[[ Exercise inputs open ]]

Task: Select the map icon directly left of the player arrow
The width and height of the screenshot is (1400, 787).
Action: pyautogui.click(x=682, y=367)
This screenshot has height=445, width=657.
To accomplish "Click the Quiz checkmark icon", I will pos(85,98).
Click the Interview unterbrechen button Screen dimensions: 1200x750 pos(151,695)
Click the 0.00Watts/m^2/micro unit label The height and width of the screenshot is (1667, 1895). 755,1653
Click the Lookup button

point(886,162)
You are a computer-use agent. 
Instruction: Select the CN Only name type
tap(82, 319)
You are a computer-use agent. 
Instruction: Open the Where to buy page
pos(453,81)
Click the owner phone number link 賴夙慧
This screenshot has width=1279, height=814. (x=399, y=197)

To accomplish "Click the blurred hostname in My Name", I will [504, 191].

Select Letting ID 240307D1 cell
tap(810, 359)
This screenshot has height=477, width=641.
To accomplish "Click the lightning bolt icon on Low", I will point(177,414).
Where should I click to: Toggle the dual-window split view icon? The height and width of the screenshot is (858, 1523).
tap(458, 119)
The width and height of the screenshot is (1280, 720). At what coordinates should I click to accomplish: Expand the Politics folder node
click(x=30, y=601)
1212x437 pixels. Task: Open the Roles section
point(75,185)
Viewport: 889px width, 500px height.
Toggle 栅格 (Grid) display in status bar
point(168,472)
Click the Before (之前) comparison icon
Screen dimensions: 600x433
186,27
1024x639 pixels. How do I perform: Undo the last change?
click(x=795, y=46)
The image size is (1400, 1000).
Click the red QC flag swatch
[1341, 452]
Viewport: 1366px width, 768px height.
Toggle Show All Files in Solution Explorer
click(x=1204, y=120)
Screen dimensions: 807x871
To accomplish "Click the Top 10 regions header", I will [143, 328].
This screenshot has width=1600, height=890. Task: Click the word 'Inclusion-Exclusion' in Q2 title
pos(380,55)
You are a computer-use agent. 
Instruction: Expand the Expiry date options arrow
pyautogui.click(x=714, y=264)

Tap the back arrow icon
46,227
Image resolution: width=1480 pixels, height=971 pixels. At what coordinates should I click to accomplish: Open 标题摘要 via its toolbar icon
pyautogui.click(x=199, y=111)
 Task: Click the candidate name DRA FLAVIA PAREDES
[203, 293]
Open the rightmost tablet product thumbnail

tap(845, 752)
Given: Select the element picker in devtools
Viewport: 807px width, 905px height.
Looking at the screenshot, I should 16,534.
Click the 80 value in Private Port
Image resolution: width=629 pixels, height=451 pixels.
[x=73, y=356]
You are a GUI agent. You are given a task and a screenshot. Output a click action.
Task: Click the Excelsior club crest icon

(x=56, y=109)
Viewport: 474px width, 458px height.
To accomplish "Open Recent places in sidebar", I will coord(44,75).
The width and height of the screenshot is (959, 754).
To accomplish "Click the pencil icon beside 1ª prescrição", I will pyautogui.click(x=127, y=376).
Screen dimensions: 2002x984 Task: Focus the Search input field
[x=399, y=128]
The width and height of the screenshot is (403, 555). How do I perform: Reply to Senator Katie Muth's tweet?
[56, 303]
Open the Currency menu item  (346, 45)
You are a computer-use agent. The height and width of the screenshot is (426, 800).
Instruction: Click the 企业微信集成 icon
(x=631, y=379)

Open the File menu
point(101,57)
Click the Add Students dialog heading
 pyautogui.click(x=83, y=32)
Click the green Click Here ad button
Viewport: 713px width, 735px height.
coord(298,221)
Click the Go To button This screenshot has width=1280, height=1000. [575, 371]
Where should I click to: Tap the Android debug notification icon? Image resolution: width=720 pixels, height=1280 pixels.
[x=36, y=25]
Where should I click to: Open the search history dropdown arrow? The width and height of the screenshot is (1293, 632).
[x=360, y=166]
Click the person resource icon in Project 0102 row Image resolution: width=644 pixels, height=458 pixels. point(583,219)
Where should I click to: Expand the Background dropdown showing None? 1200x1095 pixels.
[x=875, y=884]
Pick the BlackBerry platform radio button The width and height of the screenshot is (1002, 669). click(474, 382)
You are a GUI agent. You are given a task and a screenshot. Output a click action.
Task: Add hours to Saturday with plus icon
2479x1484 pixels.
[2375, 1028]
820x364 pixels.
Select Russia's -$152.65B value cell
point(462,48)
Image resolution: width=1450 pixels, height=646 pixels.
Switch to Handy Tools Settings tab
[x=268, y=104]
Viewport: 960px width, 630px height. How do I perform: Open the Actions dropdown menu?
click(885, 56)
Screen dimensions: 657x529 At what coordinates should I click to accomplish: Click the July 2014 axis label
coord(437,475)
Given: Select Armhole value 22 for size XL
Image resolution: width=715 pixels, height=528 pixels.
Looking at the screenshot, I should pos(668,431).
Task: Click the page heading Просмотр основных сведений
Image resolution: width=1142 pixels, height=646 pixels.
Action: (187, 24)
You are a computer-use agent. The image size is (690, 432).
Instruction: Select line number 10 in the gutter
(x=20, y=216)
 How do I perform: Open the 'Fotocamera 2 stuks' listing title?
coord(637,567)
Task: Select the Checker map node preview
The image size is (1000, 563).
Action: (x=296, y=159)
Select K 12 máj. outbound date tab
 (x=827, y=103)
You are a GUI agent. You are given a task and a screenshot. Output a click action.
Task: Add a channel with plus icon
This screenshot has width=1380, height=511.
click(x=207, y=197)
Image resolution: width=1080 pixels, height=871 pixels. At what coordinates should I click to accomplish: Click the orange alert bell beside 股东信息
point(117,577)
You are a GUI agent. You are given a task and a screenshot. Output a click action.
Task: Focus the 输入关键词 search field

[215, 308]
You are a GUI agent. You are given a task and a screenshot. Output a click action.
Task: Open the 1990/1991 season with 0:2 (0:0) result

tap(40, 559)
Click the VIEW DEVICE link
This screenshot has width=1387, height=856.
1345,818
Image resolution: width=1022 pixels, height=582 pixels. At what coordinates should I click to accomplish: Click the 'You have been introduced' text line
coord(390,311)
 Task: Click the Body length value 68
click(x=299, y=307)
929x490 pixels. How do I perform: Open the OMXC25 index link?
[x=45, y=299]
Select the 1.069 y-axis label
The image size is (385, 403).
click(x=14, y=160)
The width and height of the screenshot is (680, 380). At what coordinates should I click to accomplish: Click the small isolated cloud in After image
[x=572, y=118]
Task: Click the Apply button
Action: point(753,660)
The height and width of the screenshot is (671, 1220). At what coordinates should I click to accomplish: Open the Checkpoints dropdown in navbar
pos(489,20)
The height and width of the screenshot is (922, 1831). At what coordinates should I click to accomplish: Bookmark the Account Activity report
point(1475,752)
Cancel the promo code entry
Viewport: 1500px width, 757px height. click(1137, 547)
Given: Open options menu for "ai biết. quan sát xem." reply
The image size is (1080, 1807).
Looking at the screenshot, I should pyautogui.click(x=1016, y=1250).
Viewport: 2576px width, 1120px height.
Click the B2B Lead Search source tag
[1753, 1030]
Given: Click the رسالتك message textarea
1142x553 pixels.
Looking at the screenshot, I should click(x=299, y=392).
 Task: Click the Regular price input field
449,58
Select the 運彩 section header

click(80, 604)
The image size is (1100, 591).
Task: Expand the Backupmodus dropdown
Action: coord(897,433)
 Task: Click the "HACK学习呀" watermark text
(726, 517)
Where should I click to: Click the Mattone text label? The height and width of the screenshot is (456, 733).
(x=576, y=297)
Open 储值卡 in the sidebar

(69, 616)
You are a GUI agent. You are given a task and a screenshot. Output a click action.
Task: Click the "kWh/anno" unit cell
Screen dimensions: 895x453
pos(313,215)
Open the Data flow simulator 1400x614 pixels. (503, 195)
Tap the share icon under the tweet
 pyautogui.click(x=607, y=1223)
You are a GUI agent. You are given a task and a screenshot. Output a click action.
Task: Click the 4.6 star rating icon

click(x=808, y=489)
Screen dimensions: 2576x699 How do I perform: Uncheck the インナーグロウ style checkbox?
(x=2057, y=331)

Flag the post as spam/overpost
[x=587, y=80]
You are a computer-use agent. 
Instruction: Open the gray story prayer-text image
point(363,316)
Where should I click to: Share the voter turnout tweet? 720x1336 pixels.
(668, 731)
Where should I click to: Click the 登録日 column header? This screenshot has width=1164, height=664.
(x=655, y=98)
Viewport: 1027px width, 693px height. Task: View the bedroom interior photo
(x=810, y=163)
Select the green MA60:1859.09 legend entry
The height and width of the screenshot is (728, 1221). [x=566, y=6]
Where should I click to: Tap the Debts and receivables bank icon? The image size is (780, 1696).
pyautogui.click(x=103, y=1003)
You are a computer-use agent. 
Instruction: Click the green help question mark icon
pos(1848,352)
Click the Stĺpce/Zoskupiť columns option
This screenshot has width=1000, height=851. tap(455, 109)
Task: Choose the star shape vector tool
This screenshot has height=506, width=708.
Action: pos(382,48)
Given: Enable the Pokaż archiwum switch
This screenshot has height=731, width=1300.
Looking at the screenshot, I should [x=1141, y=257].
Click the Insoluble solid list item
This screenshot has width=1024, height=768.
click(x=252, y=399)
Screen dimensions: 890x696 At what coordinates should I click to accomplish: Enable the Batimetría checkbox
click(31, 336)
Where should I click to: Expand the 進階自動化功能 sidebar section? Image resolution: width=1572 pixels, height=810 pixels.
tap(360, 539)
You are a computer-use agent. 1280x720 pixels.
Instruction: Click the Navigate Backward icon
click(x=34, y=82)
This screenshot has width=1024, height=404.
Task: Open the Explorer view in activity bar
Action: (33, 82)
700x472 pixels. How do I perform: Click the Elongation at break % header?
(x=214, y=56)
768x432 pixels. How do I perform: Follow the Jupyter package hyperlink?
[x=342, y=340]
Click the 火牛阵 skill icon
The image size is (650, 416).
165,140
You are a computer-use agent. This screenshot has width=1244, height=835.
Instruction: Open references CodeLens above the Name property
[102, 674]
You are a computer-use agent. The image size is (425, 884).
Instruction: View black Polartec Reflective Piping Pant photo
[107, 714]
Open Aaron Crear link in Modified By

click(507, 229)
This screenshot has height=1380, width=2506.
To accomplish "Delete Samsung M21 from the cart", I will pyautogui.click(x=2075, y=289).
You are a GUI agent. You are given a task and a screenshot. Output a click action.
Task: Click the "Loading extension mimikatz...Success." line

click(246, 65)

[[ Exercise inputs closed ]]

- **What needs to be done**: Exact duplication is required for the lines above, from the line that contains "Click the owner phone number link 賴夙慧" to the line that contains "This screenshot has height=477, width=641.", inclusive; omit all others.

- **Task solution**:
Click the owner phone number link 賴夙慧
This screenshot has width=1279, height=814. (x=399, y=197)

To accomplish "Click the blurred hostname in My Name", I will [504, 191].

Select Letting ID 240307D1 cell
tap(810, 359)
This screenshot has height=477, width=641.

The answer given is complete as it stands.